[Stored items from a collection]
+ + + +

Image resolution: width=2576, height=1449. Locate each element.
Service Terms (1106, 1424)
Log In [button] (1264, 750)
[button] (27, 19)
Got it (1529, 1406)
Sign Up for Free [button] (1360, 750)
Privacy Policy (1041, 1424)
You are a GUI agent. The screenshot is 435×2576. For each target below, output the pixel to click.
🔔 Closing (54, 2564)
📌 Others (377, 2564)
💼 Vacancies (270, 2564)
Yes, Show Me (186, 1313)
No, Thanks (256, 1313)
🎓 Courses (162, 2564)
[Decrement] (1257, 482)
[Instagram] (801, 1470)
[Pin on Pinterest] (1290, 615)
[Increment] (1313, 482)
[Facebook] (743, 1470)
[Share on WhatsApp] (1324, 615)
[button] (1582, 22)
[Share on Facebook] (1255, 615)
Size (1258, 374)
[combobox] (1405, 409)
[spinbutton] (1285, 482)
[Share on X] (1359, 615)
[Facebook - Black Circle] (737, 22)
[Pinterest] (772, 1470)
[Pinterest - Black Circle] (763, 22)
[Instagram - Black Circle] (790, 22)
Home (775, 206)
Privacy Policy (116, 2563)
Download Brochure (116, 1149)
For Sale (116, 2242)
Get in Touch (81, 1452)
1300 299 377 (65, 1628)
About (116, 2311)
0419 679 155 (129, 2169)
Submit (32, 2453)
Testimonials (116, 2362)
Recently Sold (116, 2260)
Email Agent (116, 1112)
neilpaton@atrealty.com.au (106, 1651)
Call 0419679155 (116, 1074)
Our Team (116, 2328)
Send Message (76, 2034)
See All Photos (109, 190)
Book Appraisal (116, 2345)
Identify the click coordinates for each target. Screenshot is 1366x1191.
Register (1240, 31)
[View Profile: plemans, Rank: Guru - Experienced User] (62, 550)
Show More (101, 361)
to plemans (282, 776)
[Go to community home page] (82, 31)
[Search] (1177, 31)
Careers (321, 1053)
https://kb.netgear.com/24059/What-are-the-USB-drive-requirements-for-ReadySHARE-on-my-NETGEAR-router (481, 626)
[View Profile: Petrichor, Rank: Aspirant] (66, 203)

+ + + +

Exercise details >> Give back every entry exactly, with nothing left out.

The completed task >>
Image resolution: width=2576, height=1449. Locate each element.
Service Terms (1106, 1424)
Log In [button] (1264, 750)
[button] (27, 19)
Got it (1529, 1406)
Sign Up for Free [button] (1360, 750)
Privacy Policy (1041, 1424)
You are a GUI agent. The screenshot is 435×2576. For each target below, output the pixel to click.
🔔 Closing (54, 2564)
📌 Others (377, 2564)
💼 Vacancies (270, 2564)
Yes, Show Me (186, 1313)
No, Thanks (256, 1313)
🎓 Courses (162, 2564)
[Decrement] (1257, 482)
[Instagram] (801, 1470)
[Pin on Pinterest] (1290, 615)
[Increment] (1313, 482)
[Facebook] (743, 1470)
[Share on WhatsApp] (1324, 615)
[button] (1582, 22)
[Share on Facebook] (1255, 615)
Size (1258, 374)
[combobox] (1405, 409)
[spinbutton] (1285, 482)
[Share on X] (1359, 615)
[Facebook - Black Circle] (737, 22)
[Pinterest] (772, 1470)
[Pinterest - Black Circle] (763, 22)
[Instagram - Black Circle] (790, 22)
Home (775, 206)
Privacy Policy (116, 2563)
Download Brochure (116, 1149)
For Sale (116, 2242)
Get in Touch (81, 1452)
1300 299 377 (65, 1628)
About (116, 2311)
0419 679 155 (129, 2169)
Submit (32, 2453)
Testimonials (116, 2362)
Recently Sold (116, 2260)
Email Agent (116, 1112)
neilpaton@atrealty.com.au (106, 1651)
Call 0419679155 (116, 1074)
Our Team (116, 2328)
Send Message (76, 2034)
See All Photos (109, 190)
Book Appraisal (116, 2345)
Identify the click coordinates for each target. Screenshot is 1366x1191.
Register (1240, 31)
[View Profile: plemans, Rank: Guru - Experienced User] (62, 550)
Show More (101, 361)
to plemans (282, 776)
[Go to community home page] (82, 31)
[Search] (1177, 31)
Careers (321, 1053)
https://kb.netgear.com/24059/What-are-the-USB-drive-requirements-for-ReadySHARE-on-my-NETGEAR-router (481, 626)
[View Profile: Petrichor, Rank: Aspirant] (66, 203)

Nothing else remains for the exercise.